Could France learn to love British beef?
- Published
France is famous for its gastronomy, while poking fun at British food is a Gallic pastime. There was also no love lost between French and British farmers in the wake of the BSE crisis. So why is a top Paris butcher now lauding British beef?
In a converted cellar, a man with unruly hair, seven-day stubble and a bloodied apron is cutting up meat.
The ease with which the knife cuts the thick steaks is impressive. And the white marbling of fat is not what you're used to seeing. Not in France anyway.
The man is Yves-Marie Le Bourdonnec, butcher to the stars.
The place is the meat lab and hanging room he's set up beneath a trendy new 24-hour steakhouse called Le Beef Club.
The meat is Le Bourdonnec's trademark rib-eye steak, matured for a slightly worrying 60 days.
The Beef Club boasts the best beef in the world. And all of it comes from Britain. A daring business proposition in a country which still massively associates British beef with "mad cow disease".
British beef still has something of the air of a forbidden fruit in this country. It was France that banned it unilaterally and totally illegally for six years after the EU ban had come to an end.
In many restaurants, they still put up signs to reassure customers their beef comes from France, Argentina, Germany… anywhere really just so long as it isn't Angleterre.
But Le Bourdonnec says his compatriots have got it wrong.
This is a man whose culinary star is on the rise. He's been feted by the New York Times, which awarded him their best hamburger of the world prize, and has an entry in this year's Who's Who.
He even features in a nude and nearly-nude calendar, aided and abetted by some of his female customers.
Now he is using his celebrity to try and start a meat revolution in France.
In a book called L'Effet Boeuf - Beefed Up in English - he says the French must abandon their way of doing things and copy the British.
On mad cow disease, he points out that it affected cattle farmers in many countries, including France, and that dairy cattle were infected, not beef herds.
The "buy French" response to the crisis was disingenuous, he says. It didn't protect consumers, it protected French cattle breeders' market share.
The reality, he says, is that Britain, which invented cattle breeding in the 1700s, still produces the best beef around.
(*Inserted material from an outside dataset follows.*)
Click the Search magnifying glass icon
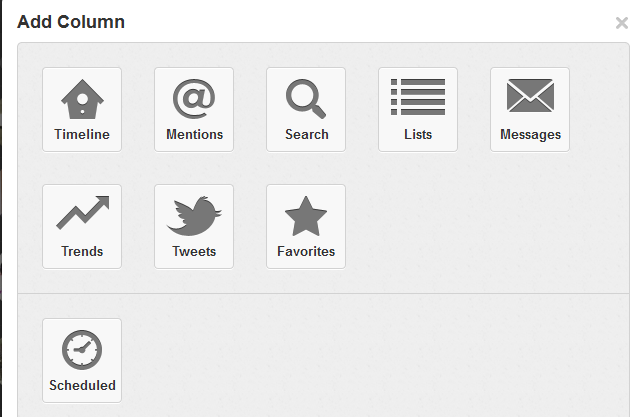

"Your priority has always been getting the best result on the plate - the best taste, ours has been productivity… breeding the biggest animals in order to make as much money as possible," says Le Bourdonnec.
British breeds - Angus, Longhorn, Shorthorn, Galloway for example - are indeed much smaller than France's Limousin, Charolais or Blonde d'Aquitaine whose prize specimens weigh in at one and a half metric tonnes.
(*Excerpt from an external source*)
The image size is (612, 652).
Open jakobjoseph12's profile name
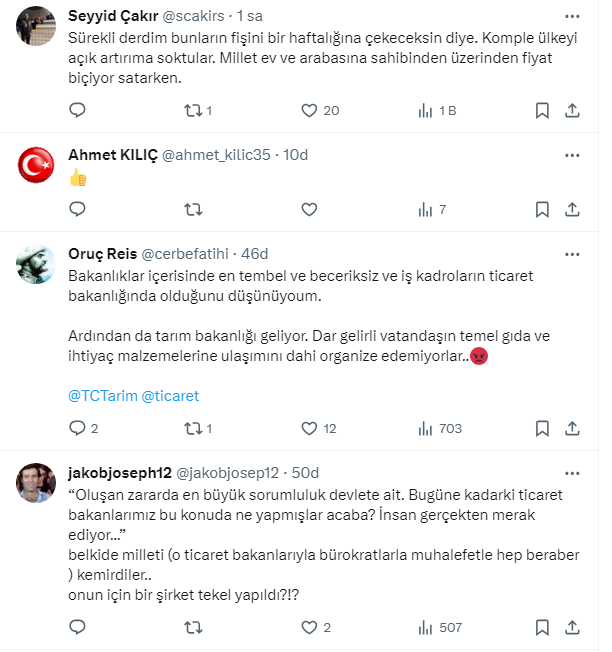(x=120, y=472)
"In England, your breeders selected animals that are docile, small and fast-maturing that produce fatty meat. Because it's easier to make small, docile animals happy. Because when cattle mature fast there are less nerves in the meat and it is more tender."
People think lean beef is good but "more fat means the beef keeps for longer and can be matured longer," he says. "It's the fat that gives the taste."
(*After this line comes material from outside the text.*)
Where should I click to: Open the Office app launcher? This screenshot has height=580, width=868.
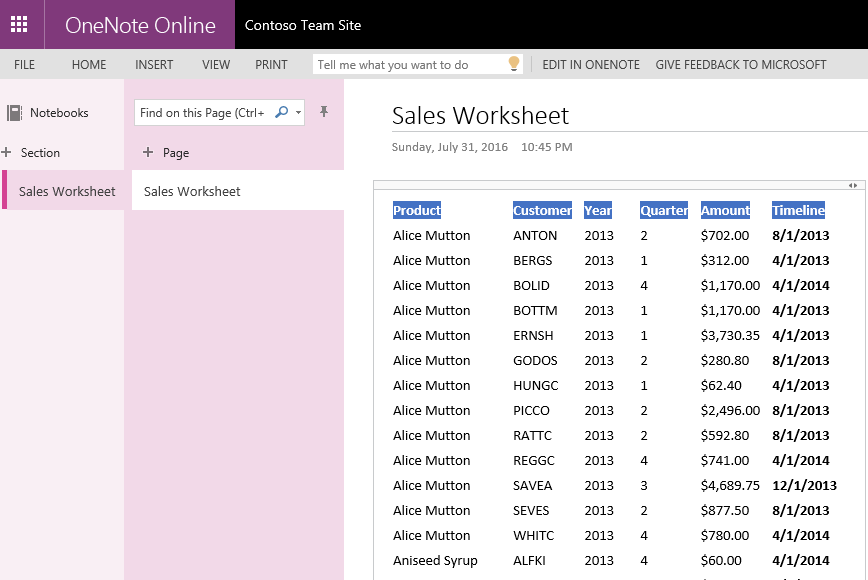tap(21, 23)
In reality, the French, he says, hardly raise any cattle for beef at all. Almost half of what is sold as beef comes from cows raised for their milk - the rest from cows raised to have veal calves. The French word "boeuf" means the male of the species but almost none of the beef sold in this country is "boeuf" at all, it's "vache".
This talk earned Le Bourdonnec a rowdy reception from French breeders when he visited Paris's annual agricultural fair in February.
The Federation Nationale Bovine, France's biggest cattle breeders' union, while declining to put anyone forward for interview, agreed to comment on some of Le Bourdonnec's claims.
"France has four million cattle," says an FNB spokesman who wished to remain anonymous, "a third of all cattle in the EU. They produce some four million veal calves a year. But just because they are producing a lot of good veal, it doesn't mean they are not producing good meat."
Determining which breeds were best for beef was a matter of taste, he says. Even dairy cows could produce good beef if fed and looked after properly.
On the question of feed, Le Bourdonnec says one of the reasons British beef is better is that British animals are fed on grass all year round. France's beef cattle are mostly situated in the dry south-west of the country and so they eat a lot more cereal and maize.
But "there is no proof that cattle fed more grain produce inferior meat to those fed on grass," says the FNB.
Perhaps as revealing as the FNB's answers was the tone in which they were delivered: a tone of amused detachment.
The idea that British beef might be better than France's own was simply funny.
The awfulness of British cuisine is an enduring French national joke, however unjustified that image has become.
There are few French families who don't have stories to tell about, for example, the things little Jacques was given to eat while staying with his pen-pal's family in Weymouth - about lamb with mint sauce and puddings that wobble.
The French nickname for the British may be "rosbif" (roast beef), but France's new celebrity butcher still has plenty of convincing to do.